Another day brings another delay for the federal health law known as the Affordable Care Act.
On Friday, the Obama administration announced that, starting next year, it is pushing back the start of the sign-up period for those buying individual and small business insurance until mid-November, rather than mid-October. That will give insurance companies some extra time to set their premiums, given this year's difficulties.
And, as some analysts point out, the delay may also ease some political concerns for Democrats.
The open enrollment period in 2014 will begin on Nov. 15 and last until January, White House spokesman Jay Carney said at a press briefing.
"This gives [insurance companies] more time to assess the pool of people who are getting insurance through the marketplaces and then make decisions about what rates will look like in the coming year," Carney told reporters.
The delay also gives the administration a bit of breathing space in case, as expected, it needs to extend the current enrollment period past the March 31 deadline, if ongoing problems with the website aren't fixed. Right now, the schedule has insurance companies tasked with filing next year's proposed rates in April. The change would give them until May.
But some question whether the additional month actually gives insurers much more information.
"They're going to have marginally a little more data," says Robert Laszewski, a health industry consultant. "But it's not really going to matter, in terms of their being able to calculate rates."
So what is driving the change? Laszewski says that's easy: politics. Moving the start date of open enrollment to Nov. 15 means that if premiums for the next year are going to rise, as many fear, it won't be known until safely after Election Day.
Still, there are downsides to changing the dates, at least for consumers.
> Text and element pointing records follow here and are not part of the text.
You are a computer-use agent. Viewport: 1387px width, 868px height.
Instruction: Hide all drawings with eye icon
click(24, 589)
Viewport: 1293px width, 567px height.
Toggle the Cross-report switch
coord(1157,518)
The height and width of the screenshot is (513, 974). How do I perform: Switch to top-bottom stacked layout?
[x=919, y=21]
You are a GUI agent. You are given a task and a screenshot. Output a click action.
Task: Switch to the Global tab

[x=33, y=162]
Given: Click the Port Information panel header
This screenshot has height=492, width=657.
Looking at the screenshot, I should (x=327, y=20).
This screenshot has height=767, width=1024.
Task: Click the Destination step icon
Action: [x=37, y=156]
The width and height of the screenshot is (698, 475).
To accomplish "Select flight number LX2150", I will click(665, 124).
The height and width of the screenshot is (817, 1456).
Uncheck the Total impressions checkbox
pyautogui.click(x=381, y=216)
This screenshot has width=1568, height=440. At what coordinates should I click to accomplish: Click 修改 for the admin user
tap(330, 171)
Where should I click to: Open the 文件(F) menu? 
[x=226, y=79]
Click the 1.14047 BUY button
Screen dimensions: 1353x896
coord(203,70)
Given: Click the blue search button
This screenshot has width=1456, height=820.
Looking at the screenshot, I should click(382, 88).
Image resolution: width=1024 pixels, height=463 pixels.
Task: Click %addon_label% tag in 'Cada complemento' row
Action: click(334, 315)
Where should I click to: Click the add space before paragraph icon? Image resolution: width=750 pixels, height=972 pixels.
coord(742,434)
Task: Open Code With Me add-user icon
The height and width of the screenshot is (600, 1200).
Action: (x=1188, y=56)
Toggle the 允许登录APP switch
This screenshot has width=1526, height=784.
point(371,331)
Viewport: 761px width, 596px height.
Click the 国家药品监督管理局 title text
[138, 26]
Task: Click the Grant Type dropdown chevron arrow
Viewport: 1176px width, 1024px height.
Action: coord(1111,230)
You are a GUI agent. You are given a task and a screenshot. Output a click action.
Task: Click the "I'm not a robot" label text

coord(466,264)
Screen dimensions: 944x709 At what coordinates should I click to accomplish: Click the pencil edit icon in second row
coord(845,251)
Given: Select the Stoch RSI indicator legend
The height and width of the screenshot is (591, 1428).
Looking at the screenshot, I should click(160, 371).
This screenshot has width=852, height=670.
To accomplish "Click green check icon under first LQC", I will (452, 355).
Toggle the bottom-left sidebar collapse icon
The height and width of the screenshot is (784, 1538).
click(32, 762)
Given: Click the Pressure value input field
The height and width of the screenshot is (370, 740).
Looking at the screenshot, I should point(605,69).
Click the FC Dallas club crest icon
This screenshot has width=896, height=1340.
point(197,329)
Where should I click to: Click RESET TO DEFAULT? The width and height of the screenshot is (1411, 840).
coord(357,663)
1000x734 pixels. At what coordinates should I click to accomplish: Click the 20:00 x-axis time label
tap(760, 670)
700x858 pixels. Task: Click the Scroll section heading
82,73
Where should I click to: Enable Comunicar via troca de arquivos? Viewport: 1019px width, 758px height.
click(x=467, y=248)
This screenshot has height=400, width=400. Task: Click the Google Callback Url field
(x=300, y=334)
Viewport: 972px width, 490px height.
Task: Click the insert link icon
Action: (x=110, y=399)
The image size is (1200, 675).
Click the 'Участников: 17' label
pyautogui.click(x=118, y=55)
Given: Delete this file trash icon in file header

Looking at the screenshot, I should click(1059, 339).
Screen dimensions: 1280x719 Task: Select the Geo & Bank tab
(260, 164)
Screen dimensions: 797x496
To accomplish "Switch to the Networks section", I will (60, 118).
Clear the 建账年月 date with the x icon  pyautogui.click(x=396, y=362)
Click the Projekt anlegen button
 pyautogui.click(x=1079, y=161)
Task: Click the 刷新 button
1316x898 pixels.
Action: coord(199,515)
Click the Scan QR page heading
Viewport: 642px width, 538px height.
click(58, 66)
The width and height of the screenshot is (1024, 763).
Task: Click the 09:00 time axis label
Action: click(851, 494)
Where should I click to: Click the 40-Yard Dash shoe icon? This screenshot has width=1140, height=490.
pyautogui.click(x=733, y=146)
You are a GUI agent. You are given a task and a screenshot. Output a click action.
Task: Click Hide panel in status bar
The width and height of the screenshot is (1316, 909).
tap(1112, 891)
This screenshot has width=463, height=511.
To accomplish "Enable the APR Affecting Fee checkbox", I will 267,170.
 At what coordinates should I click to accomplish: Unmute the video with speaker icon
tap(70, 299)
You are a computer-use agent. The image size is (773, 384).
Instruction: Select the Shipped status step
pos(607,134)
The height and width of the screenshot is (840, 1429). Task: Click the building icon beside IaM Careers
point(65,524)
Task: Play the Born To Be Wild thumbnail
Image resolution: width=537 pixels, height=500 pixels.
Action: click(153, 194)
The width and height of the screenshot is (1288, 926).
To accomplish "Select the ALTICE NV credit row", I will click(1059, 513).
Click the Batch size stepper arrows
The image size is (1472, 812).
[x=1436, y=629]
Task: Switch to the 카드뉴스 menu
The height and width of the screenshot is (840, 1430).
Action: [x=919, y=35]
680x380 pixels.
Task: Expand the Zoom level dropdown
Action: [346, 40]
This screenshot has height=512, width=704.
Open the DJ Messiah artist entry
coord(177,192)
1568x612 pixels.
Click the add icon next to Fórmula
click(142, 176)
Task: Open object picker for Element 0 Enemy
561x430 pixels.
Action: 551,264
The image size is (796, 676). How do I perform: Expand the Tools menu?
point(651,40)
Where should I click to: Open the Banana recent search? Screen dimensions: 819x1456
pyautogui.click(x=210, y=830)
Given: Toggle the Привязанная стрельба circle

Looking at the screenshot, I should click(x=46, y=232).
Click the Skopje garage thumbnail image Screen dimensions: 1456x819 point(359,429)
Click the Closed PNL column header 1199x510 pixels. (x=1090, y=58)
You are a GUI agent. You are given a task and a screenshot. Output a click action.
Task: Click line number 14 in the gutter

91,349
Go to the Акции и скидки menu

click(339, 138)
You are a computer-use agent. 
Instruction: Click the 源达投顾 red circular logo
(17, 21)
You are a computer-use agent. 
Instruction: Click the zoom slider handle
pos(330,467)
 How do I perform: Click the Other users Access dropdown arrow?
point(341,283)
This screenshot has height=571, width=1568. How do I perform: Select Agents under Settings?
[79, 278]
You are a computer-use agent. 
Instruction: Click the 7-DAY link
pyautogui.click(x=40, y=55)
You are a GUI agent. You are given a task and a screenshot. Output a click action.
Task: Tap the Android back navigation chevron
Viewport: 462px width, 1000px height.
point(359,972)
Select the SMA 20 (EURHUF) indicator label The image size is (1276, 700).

Brian Haile, who heads health policy at the tax preparation firm Jackson Hewitt, says it could hit people who lack health insurance particularly hard.
Putting the Christmas holiday "smack dab in the middle" of the open enrollment period means that decisions about health insurance will compete head-to-head with holiday gift-buying, Haile points out.
"And that's a real challenge," he says. "Because if you're trying to get someone to sign up for insurance, you don't want to be competing with their desire to put something under the tree."
As long as the administration has decided it has the authority to move the dates for open enrollment around, Haile says, it ought to consider moving the decision point to the season when the uninsured have the most disposable income. That would be spring, when tax refunds arrive.
The Obama administration on Friday also pushed back a date associated with 2013 sign-ups. Until now, in order to have coverage start on Jan. 1, 2014, you had to complete the enrollment process by Dec. 15. That date is now being moved to Dec. 23, to help accommodate the crowds expected to flood the federal and state websites in the coming weeks.
The shift in dates may be a reprieve for consumers, but it prompted some concern among members of the insurance industry.
"It makes it more challenging to process enrollments in time for coverage to begin on Jan. 1," says Robert Zirkelbach, a spokesman for America's Health Insurance Plans, an industry trade group. "Ultimately it will depend on how many people enroll in those last few days."
Zirkelbach and officials from the Department of Health and Human Services also note that anyone signing up this year must pay their first month's premium before the end of December to have coverage take effect on Jan. 1, 2014.